Barbara Frittoli's clear, relatively textureless soprano was ideal for the innocent yet strong Amelia. Her voice reached effortlessly into the stratosphere, though at the first of these concerts, she had no trill, and so one of Verdi's most exquisite touches remained unheard. Italian tenor Marcello Giordani, last season's Aeneas in the BSO's great performances of Berlioz's Les Troyens, has power to spare and an ideal Verdi ring. He's not much of an actor, and his continual scooping up to the notes became an irritating mannerism, but he nailed his big aria and brought down the house. The remnants of bronchitis compromised the efforts of veteran American bass-baritone James Morris, as Fiesco, Boccanegra's longstanding nemesis and Amelia's secret grandfather.
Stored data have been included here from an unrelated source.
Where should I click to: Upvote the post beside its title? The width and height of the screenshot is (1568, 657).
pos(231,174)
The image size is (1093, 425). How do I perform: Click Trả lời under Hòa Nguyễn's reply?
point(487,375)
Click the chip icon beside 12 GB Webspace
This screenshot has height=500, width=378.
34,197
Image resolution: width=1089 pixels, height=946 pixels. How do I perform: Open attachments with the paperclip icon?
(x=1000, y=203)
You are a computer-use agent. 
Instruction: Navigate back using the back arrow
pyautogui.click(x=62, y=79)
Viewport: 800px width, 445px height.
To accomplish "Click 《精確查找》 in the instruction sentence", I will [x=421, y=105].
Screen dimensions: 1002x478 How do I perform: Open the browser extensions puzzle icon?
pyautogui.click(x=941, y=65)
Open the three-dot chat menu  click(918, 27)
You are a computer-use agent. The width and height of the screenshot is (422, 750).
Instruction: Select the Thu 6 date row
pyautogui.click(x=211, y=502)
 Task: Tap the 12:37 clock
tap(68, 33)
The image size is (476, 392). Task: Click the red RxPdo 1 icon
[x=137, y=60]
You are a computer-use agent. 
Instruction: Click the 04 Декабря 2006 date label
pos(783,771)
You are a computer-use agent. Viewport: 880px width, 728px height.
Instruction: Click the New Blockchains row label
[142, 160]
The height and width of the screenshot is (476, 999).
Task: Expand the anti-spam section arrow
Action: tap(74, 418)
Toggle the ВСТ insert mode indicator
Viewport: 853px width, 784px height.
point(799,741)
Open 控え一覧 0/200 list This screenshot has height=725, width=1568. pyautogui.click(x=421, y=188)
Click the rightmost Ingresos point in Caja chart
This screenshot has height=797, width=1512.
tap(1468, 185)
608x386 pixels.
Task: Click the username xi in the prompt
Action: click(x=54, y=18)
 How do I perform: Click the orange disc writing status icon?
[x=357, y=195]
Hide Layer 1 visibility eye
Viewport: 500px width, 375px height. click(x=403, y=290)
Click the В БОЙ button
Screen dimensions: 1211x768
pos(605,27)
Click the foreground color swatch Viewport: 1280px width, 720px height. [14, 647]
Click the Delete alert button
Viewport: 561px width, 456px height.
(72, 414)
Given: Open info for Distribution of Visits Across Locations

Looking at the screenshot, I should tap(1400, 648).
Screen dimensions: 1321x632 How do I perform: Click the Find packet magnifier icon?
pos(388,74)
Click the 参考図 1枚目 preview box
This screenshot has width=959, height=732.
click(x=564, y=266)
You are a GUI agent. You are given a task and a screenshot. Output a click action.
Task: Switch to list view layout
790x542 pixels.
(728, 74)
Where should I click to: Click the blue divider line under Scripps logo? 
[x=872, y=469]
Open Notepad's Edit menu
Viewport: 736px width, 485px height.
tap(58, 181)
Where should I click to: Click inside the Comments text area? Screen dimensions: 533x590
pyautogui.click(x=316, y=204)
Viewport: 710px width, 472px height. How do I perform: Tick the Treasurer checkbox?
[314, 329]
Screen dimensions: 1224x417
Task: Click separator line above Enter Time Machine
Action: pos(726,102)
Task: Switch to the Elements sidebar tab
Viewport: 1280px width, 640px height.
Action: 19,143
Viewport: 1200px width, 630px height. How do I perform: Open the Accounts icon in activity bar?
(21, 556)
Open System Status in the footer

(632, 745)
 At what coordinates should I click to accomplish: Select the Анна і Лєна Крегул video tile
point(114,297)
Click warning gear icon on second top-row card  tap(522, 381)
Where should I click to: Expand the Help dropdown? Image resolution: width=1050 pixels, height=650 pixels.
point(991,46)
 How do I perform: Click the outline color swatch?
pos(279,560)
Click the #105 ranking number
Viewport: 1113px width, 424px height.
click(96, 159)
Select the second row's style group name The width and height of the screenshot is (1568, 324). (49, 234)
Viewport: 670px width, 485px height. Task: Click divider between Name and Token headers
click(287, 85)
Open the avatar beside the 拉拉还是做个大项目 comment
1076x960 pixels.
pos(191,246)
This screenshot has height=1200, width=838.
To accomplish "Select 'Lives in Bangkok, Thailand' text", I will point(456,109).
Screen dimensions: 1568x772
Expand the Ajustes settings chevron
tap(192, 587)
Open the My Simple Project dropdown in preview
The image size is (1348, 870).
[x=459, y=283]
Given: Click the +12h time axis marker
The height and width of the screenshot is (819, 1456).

He was replaced in the Saturday concert by a younger Met regular, bass Raymond Aceto, who two nights earlier had made a strong impression as Paolo's sinister henchman, Pietro. And as Paolo, rising Sicilian baritone Nicola Alaimo made the single most powerful impression, projecting wiliness and desperation with his focused, resonating dark tone. If he plays comedy (he sings Falstaff and Leporello) as well as he plays malice, he could become a real operatic force.
In the greatest performances of the Council Chamber scene, the solo voices sail over the chorus and orchestra like an aurora borealis over a roiling ocean. The BSO singers were more embedded in the texture, which both diminished and (in a way) humanized them. The real heroes of this performance were Levine, the orchestra, and John Oliver's Tanglewood Festival Chorus (some 125 voices). The men in the chorus stood in the middle, so that this opera's fundamentally dark undercurrent was smack in the center, surrounded by the women's radiant voices. Singing as usual without scores, and with even more than usual precision and character, the TFC also exploded into convincing angry-mob cacophony. And the orchestra, too, played not only magnificently (those wonderful brasses) but in character, with Levine weaving a spellbinding tapestry, darkness visible shot through with glinting threads of gold.
The Celebrity Series of Boston treated a capacity crowd at Jordan Hall to Boston's first joint recital by two stellar young musicians more familiar here separately through their concerto appearances with the BSO: German violinist Christian Tetzlaff (44) and Norwegian pianist Leif Ove Andsnes (38). The playing was on the highest order of polish and interplay. These serious (and sometimes amusing) musicians, frequent chamber-music partners, really listen and respond to each other. And though in retrospect I half agree with some friends that the program didn't quite add up to more than its mostly lighter-weight parts, I was delighted by the unusual selection and perverse order (mainly reverse-chronological).